Start of Records for the task

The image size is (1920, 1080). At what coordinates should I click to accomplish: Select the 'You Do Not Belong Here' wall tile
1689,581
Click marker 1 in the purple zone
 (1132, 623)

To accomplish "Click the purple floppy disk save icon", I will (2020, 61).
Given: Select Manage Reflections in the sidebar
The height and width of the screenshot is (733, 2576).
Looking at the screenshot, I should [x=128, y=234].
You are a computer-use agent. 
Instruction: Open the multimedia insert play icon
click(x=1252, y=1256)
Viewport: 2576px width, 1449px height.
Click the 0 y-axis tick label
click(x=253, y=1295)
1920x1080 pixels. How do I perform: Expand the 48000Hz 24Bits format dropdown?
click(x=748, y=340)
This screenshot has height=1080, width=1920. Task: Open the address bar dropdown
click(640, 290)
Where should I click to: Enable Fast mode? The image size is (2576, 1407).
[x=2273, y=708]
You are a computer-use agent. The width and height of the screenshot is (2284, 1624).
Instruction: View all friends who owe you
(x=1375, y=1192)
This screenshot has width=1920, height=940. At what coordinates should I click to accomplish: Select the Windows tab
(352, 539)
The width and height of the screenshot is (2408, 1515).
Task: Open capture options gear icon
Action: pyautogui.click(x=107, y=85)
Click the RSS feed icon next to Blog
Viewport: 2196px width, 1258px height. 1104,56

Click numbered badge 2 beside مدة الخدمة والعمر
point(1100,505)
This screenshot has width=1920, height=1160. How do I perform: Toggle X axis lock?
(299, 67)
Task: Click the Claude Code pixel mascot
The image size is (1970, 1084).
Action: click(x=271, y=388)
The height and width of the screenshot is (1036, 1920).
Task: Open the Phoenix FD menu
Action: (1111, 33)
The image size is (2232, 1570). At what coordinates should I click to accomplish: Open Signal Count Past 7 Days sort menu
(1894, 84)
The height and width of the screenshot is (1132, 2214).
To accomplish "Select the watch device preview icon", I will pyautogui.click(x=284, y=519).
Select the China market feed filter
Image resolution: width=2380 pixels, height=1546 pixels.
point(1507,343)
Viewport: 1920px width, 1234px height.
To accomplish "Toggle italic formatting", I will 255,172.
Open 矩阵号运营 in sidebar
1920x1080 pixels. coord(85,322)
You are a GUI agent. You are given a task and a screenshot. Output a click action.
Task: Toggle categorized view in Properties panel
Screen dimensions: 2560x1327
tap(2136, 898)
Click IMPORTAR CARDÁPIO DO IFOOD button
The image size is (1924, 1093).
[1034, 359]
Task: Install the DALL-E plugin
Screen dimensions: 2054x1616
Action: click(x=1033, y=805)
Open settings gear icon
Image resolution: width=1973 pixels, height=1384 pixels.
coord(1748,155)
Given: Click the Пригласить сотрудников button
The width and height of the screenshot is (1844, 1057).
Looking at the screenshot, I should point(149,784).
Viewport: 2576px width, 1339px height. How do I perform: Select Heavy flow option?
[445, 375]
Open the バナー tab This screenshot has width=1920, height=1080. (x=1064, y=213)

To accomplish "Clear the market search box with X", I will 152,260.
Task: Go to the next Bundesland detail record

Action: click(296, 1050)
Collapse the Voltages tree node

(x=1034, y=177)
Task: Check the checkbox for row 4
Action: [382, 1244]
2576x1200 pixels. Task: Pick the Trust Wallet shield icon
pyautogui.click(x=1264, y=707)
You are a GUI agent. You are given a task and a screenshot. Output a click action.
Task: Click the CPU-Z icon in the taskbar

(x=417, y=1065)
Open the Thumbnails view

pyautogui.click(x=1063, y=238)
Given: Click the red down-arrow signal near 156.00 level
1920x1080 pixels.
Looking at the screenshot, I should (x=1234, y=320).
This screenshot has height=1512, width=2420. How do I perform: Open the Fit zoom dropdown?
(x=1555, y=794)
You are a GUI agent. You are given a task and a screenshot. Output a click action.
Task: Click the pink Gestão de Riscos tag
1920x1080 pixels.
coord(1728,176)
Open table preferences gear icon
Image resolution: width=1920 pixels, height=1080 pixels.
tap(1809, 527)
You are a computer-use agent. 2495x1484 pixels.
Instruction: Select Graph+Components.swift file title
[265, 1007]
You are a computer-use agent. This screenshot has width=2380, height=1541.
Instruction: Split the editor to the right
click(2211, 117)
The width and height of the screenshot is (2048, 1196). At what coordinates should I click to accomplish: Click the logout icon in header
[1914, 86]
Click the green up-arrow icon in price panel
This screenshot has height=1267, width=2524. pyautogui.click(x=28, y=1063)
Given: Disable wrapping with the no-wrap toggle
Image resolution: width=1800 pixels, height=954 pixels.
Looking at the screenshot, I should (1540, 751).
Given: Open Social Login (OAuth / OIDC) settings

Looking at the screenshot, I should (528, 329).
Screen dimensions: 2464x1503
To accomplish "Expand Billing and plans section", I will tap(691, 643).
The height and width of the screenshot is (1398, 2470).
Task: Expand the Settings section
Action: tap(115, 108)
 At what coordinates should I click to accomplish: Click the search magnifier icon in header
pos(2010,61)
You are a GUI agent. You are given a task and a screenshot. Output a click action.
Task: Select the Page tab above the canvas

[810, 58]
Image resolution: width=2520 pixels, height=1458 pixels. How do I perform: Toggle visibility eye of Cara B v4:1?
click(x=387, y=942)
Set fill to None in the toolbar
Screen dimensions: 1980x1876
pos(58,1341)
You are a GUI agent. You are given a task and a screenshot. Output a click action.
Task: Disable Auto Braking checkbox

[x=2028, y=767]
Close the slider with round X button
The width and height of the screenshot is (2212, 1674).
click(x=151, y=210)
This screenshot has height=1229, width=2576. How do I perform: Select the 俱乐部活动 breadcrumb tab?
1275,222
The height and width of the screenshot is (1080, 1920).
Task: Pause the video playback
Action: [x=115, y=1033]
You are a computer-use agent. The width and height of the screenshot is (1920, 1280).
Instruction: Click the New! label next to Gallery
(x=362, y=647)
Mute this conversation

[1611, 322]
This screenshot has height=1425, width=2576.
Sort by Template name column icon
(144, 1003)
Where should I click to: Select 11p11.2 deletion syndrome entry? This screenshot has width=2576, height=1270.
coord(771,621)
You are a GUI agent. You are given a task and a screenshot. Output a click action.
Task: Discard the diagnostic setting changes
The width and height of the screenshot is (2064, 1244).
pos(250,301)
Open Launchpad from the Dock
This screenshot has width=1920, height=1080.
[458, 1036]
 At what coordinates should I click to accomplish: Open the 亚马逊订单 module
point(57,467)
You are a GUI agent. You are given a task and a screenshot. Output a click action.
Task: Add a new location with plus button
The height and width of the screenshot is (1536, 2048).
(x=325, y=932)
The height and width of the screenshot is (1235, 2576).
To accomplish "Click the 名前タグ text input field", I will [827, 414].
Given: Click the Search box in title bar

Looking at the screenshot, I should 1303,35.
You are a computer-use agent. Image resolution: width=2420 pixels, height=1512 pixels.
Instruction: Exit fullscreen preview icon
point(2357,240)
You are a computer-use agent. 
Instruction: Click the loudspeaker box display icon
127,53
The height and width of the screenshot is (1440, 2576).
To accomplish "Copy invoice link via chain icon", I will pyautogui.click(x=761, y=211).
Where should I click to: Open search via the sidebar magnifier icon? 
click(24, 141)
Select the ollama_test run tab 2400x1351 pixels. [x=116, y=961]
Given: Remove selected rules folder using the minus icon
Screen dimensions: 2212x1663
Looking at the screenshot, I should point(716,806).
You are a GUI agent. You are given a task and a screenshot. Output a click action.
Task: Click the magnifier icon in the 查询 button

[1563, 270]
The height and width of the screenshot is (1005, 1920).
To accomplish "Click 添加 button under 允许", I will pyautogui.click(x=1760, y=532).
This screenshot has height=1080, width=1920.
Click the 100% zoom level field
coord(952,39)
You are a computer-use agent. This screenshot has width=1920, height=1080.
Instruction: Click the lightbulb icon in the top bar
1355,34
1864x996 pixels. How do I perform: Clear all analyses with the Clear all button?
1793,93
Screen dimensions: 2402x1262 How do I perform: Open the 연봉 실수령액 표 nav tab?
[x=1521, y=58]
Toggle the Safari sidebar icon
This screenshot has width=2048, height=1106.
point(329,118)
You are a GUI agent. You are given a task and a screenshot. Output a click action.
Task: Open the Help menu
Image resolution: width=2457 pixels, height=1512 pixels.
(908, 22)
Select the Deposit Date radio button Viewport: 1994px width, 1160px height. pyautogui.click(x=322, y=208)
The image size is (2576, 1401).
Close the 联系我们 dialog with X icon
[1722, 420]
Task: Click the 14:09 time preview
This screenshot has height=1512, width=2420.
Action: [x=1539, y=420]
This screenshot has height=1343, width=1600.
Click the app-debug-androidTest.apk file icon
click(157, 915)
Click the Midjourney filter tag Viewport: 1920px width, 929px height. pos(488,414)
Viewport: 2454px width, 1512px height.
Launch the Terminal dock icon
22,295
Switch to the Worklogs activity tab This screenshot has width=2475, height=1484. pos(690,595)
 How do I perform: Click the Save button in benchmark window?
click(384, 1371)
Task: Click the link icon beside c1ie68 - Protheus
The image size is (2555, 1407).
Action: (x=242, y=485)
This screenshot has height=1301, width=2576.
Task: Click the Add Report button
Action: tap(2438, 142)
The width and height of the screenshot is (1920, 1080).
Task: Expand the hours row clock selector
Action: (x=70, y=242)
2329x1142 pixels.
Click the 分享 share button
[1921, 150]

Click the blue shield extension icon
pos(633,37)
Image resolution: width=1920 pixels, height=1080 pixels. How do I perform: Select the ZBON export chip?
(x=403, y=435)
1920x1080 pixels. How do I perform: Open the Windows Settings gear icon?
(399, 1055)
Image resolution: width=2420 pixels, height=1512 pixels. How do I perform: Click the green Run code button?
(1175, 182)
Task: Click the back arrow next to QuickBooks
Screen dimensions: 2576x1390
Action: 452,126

End of Records for the task

## What is expected:
What you retype should run from the first line of the entries above through the line containing "Given: Select Manage", exactly and in full.

## Written reply:
The image size is (1920, 1080). At what coordinates should I click to accomplish: Select the 'You Do Not Belong Here' wall tile
1689,581
Click marker 1 in the purple zone
 (1132, 623)

To accomplish "Click the purple floppy disk save icon", I will (2020, 61).
Given: Select Manage Reflections in the sidebar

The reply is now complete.